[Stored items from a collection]
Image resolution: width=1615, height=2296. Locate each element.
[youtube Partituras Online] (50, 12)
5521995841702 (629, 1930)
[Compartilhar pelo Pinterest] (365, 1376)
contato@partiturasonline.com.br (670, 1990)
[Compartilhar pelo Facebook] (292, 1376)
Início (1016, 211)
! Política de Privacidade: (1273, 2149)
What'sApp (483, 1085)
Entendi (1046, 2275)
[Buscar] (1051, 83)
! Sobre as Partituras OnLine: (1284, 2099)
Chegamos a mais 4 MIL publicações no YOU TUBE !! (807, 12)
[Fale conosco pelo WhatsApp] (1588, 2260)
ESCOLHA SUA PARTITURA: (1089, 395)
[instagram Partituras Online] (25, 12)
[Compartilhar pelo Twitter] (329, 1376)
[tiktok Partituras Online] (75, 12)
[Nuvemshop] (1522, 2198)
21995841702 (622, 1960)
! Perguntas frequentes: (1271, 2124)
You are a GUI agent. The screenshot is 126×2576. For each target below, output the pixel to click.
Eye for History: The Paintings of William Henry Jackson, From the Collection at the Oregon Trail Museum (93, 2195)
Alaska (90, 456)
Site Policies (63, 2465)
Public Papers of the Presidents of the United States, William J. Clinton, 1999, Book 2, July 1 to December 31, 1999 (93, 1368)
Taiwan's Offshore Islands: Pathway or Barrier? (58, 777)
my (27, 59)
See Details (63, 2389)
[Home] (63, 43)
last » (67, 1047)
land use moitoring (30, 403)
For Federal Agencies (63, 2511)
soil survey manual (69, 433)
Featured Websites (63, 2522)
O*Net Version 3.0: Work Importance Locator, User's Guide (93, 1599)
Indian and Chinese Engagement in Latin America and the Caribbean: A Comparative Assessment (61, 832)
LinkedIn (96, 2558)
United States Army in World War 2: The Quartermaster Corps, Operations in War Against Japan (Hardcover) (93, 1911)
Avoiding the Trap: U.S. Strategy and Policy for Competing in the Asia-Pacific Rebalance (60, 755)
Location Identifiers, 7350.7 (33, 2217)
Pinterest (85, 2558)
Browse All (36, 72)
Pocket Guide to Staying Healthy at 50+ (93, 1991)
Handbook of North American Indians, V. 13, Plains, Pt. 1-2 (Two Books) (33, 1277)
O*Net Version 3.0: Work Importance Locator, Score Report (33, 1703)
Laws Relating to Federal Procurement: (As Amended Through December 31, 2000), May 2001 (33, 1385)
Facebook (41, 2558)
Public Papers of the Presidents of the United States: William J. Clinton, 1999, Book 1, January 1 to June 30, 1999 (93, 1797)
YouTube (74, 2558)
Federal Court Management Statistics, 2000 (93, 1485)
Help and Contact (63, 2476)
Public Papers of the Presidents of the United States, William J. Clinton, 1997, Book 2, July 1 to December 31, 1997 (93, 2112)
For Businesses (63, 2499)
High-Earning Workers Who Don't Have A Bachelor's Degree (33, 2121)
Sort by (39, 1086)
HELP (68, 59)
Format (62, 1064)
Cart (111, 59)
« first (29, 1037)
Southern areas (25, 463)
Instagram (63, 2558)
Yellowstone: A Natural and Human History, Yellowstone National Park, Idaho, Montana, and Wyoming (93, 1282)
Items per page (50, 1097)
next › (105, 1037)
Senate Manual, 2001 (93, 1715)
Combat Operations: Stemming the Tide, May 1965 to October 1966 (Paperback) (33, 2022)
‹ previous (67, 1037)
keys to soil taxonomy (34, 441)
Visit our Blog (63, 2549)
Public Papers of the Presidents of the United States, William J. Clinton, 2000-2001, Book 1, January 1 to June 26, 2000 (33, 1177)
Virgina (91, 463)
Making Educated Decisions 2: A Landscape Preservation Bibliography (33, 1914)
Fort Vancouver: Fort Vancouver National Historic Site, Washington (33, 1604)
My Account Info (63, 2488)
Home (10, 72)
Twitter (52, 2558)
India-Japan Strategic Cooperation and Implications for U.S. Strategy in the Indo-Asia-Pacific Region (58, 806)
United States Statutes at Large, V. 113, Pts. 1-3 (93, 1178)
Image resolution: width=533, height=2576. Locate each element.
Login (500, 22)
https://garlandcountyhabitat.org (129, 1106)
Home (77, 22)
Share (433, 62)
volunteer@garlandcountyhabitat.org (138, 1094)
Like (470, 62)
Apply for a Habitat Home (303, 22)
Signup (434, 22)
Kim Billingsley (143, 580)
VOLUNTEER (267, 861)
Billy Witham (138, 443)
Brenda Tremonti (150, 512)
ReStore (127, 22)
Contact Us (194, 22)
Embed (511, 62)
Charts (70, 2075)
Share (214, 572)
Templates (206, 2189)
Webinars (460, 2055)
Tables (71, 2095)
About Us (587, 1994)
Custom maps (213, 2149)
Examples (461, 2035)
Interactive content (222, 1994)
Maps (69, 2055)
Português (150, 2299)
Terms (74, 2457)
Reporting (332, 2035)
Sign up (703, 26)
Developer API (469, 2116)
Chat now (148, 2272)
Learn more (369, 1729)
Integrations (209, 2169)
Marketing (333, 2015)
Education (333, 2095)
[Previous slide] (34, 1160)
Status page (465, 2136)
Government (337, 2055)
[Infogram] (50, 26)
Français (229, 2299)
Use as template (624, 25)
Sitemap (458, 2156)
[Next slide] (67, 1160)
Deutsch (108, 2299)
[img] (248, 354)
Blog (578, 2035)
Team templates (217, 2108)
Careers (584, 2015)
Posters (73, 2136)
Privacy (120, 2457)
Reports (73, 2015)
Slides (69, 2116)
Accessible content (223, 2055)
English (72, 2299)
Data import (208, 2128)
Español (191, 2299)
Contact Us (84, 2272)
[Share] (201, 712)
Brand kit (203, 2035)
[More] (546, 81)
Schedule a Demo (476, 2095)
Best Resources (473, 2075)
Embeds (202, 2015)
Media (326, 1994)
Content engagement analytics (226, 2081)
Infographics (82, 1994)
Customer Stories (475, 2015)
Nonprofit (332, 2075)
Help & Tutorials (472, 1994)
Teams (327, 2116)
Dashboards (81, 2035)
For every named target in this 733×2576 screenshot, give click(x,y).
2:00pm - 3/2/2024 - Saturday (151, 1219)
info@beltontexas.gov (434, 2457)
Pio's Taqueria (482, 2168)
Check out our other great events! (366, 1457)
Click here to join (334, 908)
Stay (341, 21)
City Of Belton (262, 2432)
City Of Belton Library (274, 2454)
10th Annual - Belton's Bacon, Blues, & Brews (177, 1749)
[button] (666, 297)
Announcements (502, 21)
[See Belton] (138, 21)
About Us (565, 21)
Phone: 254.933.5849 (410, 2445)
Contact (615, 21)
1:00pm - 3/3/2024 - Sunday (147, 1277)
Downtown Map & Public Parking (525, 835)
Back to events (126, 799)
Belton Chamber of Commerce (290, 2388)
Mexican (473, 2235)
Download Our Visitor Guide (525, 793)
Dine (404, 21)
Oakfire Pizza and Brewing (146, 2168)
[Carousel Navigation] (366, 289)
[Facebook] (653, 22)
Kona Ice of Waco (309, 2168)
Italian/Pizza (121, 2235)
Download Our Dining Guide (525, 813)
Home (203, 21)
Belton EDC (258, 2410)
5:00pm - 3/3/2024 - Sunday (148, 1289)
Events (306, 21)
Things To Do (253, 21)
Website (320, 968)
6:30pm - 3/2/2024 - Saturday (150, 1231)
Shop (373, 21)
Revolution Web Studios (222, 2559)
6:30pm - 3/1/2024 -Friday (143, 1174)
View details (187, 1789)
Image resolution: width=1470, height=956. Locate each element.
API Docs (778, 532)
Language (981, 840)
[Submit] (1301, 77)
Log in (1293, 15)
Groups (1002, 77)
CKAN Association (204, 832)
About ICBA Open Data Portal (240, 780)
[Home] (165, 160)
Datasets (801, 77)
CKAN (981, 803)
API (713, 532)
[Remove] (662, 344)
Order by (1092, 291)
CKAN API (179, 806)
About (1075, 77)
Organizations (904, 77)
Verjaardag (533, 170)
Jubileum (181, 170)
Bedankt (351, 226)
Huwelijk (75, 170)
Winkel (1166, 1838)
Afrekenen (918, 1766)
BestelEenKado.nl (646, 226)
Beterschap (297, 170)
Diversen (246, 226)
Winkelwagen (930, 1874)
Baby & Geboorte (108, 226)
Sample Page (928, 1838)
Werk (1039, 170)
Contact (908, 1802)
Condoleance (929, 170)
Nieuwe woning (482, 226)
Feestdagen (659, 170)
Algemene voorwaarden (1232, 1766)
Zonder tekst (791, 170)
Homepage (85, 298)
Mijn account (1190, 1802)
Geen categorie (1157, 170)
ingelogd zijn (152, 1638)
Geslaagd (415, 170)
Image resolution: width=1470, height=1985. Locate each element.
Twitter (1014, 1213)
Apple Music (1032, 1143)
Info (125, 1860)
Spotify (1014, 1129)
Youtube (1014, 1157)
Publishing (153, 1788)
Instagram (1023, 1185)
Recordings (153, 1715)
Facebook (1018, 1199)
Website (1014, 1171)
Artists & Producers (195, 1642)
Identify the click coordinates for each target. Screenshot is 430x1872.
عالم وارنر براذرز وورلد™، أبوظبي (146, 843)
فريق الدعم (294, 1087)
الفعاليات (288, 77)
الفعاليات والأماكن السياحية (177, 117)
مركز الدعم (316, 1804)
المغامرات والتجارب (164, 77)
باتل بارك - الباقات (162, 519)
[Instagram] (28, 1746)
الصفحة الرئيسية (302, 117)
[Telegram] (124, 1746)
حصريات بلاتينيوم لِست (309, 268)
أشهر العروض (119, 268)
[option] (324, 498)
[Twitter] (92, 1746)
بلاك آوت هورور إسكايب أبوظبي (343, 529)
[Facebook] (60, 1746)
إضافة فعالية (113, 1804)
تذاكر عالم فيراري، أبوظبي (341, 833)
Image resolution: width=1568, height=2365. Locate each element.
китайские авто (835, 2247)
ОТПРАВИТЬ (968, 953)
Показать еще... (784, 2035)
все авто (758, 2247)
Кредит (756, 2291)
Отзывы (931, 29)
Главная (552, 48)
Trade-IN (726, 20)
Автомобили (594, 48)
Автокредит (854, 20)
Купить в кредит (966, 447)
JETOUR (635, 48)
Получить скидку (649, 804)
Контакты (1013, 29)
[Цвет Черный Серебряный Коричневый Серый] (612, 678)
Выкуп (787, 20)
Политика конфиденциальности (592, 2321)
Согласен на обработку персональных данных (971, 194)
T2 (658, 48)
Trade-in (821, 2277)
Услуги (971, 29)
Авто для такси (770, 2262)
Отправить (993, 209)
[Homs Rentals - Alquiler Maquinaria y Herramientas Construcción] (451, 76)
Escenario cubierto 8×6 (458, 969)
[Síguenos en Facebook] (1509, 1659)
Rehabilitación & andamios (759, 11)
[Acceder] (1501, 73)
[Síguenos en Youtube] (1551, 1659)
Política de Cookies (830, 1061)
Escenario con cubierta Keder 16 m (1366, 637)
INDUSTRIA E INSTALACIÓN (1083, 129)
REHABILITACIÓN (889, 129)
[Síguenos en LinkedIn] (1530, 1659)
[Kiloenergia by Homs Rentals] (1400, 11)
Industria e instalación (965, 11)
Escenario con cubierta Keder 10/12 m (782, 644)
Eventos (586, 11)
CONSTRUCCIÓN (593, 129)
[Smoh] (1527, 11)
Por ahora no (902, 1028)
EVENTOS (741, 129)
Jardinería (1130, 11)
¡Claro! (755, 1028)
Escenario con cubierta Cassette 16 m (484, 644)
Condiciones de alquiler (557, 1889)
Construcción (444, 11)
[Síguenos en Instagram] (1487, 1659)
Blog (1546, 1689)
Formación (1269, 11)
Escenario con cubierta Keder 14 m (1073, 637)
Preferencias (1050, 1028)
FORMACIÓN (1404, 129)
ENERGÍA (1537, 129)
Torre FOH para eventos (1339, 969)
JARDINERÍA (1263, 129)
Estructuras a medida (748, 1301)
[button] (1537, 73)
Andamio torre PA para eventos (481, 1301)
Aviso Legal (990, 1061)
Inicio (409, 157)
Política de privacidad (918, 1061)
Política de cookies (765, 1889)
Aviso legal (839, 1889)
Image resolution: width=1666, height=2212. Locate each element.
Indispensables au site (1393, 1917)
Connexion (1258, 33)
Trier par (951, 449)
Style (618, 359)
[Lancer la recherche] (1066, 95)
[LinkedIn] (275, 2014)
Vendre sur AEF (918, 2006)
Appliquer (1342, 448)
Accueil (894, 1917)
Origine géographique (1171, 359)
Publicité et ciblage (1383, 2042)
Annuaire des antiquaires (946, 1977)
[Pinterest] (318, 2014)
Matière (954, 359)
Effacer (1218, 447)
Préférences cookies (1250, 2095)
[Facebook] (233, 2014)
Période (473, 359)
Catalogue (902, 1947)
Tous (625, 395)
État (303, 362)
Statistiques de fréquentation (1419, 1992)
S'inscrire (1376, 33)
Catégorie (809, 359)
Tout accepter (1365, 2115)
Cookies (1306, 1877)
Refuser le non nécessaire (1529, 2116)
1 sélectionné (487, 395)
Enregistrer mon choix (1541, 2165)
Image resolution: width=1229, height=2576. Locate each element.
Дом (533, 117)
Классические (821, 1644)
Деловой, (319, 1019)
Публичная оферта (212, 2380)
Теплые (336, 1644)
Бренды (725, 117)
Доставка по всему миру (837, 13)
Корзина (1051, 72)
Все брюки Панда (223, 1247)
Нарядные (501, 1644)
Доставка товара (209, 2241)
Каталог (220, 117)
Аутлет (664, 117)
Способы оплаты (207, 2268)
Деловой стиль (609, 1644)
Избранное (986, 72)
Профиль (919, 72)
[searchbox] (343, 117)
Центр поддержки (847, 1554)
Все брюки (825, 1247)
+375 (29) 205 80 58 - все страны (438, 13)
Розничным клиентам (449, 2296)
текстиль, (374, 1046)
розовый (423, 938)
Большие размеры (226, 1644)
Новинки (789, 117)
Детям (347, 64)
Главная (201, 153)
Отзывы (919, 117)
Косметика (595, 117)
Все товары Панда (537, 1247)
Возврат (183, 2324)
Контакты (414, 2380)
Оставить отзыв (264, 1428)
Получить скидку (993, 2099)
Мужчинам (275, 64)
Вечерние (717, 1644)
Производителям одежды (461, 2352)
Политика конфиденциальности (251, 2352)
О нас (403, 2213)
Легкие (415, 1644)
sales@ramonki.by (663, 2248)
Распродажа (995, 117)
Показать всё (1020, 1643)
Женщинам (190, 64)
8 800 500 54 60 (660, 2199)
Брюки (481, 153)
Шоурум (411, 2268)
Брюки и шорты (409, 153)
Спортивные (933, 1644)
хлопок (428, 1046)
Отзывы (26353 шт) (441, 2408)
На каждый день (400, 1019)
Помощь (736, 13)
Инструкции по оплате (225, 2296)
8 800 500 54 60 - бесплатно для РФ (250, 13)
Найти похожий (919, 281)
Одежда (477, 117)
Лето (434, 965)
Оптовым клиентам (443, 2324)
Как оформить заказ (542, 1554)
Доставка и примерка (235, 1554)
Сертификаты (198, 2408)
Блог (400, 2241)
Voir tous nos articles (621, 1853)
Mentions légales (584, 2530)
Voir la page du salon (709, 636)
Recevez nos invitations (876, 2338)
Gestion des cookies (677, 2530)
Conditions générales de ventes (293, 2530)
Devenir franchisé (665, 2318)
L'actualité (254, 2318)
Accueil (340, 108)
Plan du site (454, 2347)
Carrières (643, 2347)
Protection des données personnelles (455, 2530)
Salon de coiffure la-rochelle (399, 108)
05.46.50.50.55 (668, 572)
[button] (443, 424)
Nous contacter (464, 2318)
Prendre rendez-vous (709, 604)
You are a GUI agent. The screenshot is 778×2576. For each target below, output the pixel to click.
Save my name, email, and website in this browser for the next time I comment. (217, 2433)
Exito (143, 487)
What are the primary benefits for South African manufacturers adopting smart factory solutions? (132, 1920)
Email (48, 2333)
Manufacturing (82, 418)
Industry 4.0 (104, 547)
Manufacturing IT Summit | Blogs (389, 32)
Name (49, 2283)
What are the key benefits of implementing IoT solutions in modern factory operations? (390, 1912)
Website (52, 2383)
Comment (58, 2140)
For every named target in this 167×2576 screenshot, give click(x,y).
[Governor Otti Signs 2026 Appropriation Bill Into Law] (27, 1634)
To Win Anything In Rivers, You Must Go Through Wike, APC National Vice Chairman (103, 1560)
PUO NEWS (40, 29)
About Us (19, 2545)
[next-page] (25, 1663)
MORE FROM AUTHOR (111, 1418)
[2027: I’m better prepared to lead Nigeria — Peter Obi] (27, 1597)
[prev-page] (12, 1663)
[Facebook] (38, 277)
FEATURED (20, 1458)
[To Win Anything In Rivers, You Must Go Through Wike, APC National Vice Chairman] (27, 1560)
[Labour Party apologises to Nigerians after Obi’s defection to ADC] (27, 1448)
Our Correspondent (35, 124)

| Task to complete |
Check the entries above line by line and return each one containing the word "Version".

| Task solution |
O*Net Version 3.0: Work Importance Locator, User's Guide (93, 1599)
O*Net Version 3.0: Work Importance Locator, Score Report (33, 1703)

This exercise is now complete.